TASK REQUIREMENTS =>
a. In the post about household sound, what one basic change to their voice are parents urged to make?
b. From the post about household sound, write out the passage starting with "Sep 6, 20203" and going on through "child, I guarantee it.".
Top of PAGE EXCERPT
Britta at QUOIA

Sep 6, 20203 min

Sound

Updated: Aug 13, 2023

Your house is noisy, I guarantee it. You yell (to reach their ears), you smash dishes (just putting them away), you stomp your feet (especially if you are upstairs), there are machines running, notifications going off, the dog is barking, you let the TV blare in the background, there is chaotic noise everywhere and you have no idea. The sound in your home increases over time just by virtue of living life. I would like you to consider, however, that the sounds in our homes are an expression of the chaos and pace of our lives. And it is absolutely overwhelming and stress-inducing for your child, I guarantee it.

Most important is the sound of our voice. Children are attuned to our voice more than any other sound their lives. Their brains and bodies, in conjunction with ours, have been fine-tuning this connection since our very first moment of contact. Every hug, moment of laughter, every meal, every instruction...all re-entrenches the brain-to-brain connections we have. The slightest lilt or inflection in our voice sets the child's emotional affect and behavioral style for the interaction. It is amazing how much influence you can have with your voice, so I encourage you to make one basic change. Stop raising it. It doesn't matter if you are yelling because they are in the next room, you are yelling. Every decibel you go up, you will get returned to you in escalated behaviours. I promise. Go to where your child is when you speak to them, and decide the volume you want the conversation to be at. And set that tone. If they are louder, keep focusing on the tone and volume before you ever try to talk about the topic. Make it your goal for the month! I am going to reduce the volume of our family's conversations by half this month, it doesn't matter what else we achieve.
Bottom of PAGE EXCERPT
Top of INFORMATION SUPPLIED
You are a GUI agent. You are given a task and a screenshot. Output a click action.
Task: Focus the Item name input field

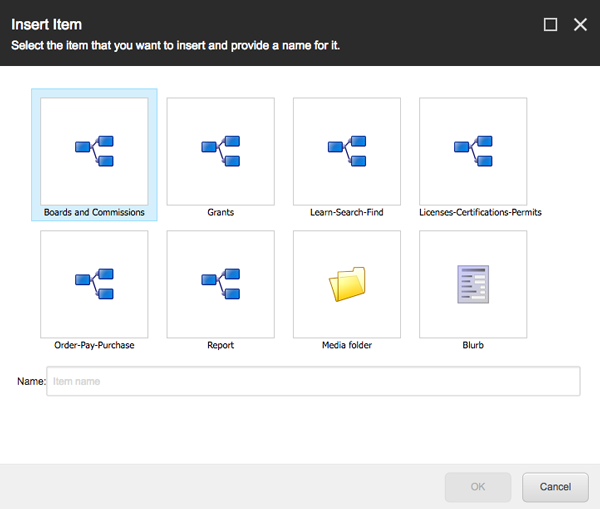pos(313,382)
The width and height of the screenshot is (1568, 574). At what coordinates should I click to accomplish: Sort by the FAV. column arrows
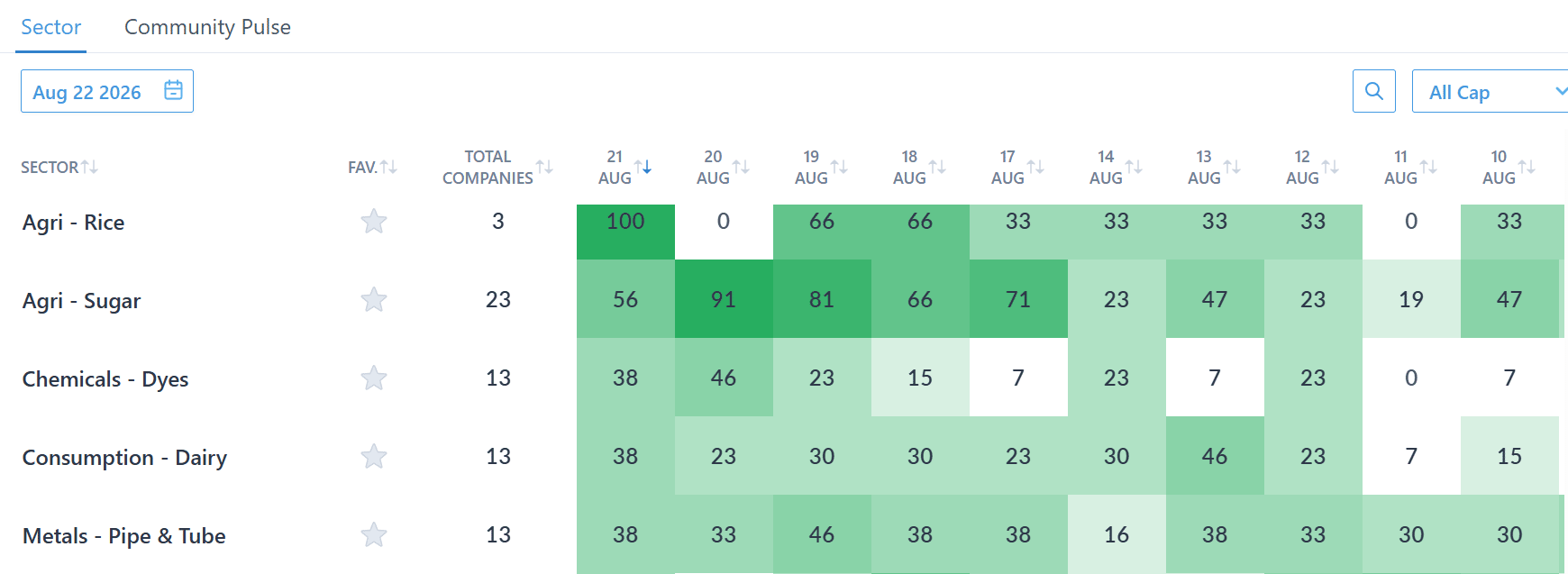388,167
Bottom of INFORMATION SUPPLIED
SOLUTIONS TO THE TASKS =>
a. Stop raising it.

b.
Sep 6, 20203 min

Sound

Updated: Aug 13, 2023

Your house is noisy, I guarantee it. You yell (to reach their ears), you smash dishes (just putting them away), you stomp your feet (especially if you are upstairs), there are machines running, notifications going off, the dog is barking, you let the TV blare in the background, there is chaotic noise everywhere and you have no idea. The sound in your home increases over time just by virtue of living life. I would like you to consider, however, that the sounds in our homes are an expression of the chaos and pace of our lives. And it is absolutely overwhelming and stress-inducing for your child, I guarantee it.